Kane’s later life, though, reads nothing like a sitcom: Working as a trucker in the late 1990s, he experiences a terrible tragedy when his infant daughter dies of SIDS; an autopsy was performed against his wishes, which likely contributed to his ire at authority. Sometime afterward, Kane starts to espouse the ideology of “sovereign citizens” and individual rights, while believing he no longer needs a driver’s license. The family home goes into foreclosure twice, and a few years later, his wife dies. Indictments on forgery and theft charges and traffic arrests coincide with his setup of a seminar business based around debt avoidance at the height of the mortgage crisis in 2008.

The movie picks up the account of Kane’s life in the months leading up to the shooting in 2010. In opening scenes, we see Kane’s teenage son Joe (Jacob Tremblay) alone at home, where large guns rest casually in corners. A knock at the door is yet another foreclosure notice delivered by a bank representative and a cop. Later in the evening, after Kane arrives back from one of his seminar tours, the father participates in a radio talk show as an expert on foreclosures and deeds of trust while the boy plays a violent video game.

Jacob Tremblay and Nick Offerman in ’Sovereign.’ Via Briarcliff Entertainment

In these early scenes, Mr. Swegal could be accused of leaning into the poverty of the setting and Kane’s irrationality, yet there’s no trace of condescension in the depiction of the paternal and filial bonds. When Kane quizzes his homeschooled son on social studies, we witness subtle tenderness and respect between the two, even when the elder ends up cryptically discussing how his own father once spoke of a grand conspiracy.

After Kane has a combative exchange with a clerk at the local recorder office over an “affidavit of truth” — with Joe filming the encounter and looking embarrassed — he lectures his son again about rights, though the boy has clearly heard it all before. Soft-spoken and a bit cowed, Joe appears to be chiefly at odds with his dad’s demeanor and way of thinking, which is one element in which Mr. Swegal departs from eyewitness accounts. Primarily told from Joe’s perspective, the drama presents us with a Joe Kane who would rather go to school, have his father pay the mortgage, and hang out with the neighbor’s daughter than go along with his father to his seminars, which he eventually does. 

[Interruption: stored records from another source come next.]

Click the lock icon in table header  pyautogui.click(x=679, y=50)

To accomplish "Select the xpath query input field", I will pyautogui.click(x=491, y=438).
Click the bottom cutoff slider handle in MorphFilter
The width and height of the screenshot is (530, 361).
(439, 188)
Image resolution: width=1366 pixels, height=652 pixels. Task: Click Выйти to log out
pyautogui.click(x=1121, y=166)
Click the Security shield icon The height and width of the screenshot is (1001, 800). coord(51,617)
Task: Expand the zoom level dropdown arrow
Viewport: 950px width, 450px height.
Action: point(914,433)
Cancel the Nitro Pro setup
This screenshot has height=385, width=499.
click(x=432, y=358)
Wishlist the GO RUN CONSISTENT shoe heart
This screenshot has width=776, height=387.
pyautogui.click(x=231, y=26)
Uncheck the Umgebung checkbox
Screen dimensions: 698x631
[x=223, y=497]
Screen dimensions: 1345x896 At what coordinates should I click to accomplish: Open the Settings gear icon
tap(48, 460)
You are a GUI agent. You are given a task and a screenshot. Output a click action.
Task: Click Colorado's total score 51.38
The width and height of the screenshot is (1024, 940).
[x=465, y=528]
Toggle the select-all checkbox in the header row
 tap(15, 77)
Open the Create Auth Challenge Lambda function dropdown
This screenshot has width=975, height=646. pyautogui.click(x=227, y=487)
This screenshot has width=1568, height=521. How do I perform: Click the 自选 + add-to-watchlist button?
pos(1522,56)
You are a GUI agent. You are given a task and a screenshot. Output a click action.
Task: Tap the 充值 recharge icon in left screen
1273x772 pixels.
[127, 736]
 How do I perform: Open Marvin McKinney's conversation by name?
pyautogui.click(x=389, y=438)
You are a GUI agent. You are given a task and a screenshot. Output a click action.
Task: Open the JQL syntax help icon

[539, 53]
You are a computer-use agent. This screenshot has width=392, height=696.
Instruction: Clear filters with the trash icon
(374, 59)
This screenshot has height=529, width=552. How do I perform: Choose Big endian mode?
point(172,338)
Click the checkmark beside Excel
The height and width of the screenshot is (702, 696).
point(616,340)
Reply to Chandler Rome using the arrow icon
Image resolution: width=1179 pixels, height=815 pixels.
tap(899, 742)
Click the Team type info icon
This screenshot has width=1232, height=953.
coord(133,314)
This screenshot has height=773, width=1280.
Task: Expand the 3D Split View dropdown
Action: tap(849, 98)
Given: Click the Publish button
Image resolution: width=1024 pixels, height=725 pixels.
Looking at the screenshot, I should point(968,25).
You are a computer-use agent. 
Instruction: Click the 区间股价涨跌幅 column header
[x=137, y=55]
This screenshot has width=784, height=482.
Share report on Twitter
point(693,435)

As portrayed by the young Mr. Tremblay (“Wonder”), Joe is heartbreakingly awkward, what with his lanky body and uneasy attempts to reconcile the love for his father with his own developing, questioning views of the world. The issue with this interpretation, though, is that Joe never displays any signs of volatility, such as during a deranged duel scene instigated by his father, causing the shocking violence that he later instigates to appear both abrupt and inconsistent with the character. Mr. Tremblay certainly looks the part of a gawky, impressionable 16-year-old, but his acting relays very little of the screenplay’s intimations of trauma and pent-up anger and anguish.        

As Kane, Mr. Offerman has a few scenes in which he humanizes the unstable, unprincipled man, but unlike with Joe, we’re never meant to identify with him, even if his talk of institutional overreach occasionally judders with truth. Kane’s debt seminars, in which the actor leverages his trademark relaxed yet contemptuous voice, contain a smattering of information but largely consist of basic sarcasms and common gripes. Audience members don’t seem to mind, though, with some left “inspired,” even when his statements turn increasingly bellicose.

Prompted by the fact that one of the victims had a father who was chief of police, Mr. Swegal gives us an occasional look at the life of one of the murdered officers and his boss/father, balancing his portrait of the perpetrators. Mr. Quaid plays the police chief with a tough-love intensity that both contrasts and connects with Kane’s extreme pronouncements and indoctrination of Joe, deepening the director’s exploration of fatherhood and filial independence. Ultimately, it’s Mr. Quaid’s stunned face and locked jaw near the film’s end that provides its most haunting image — a devastating glimpse at profound loss.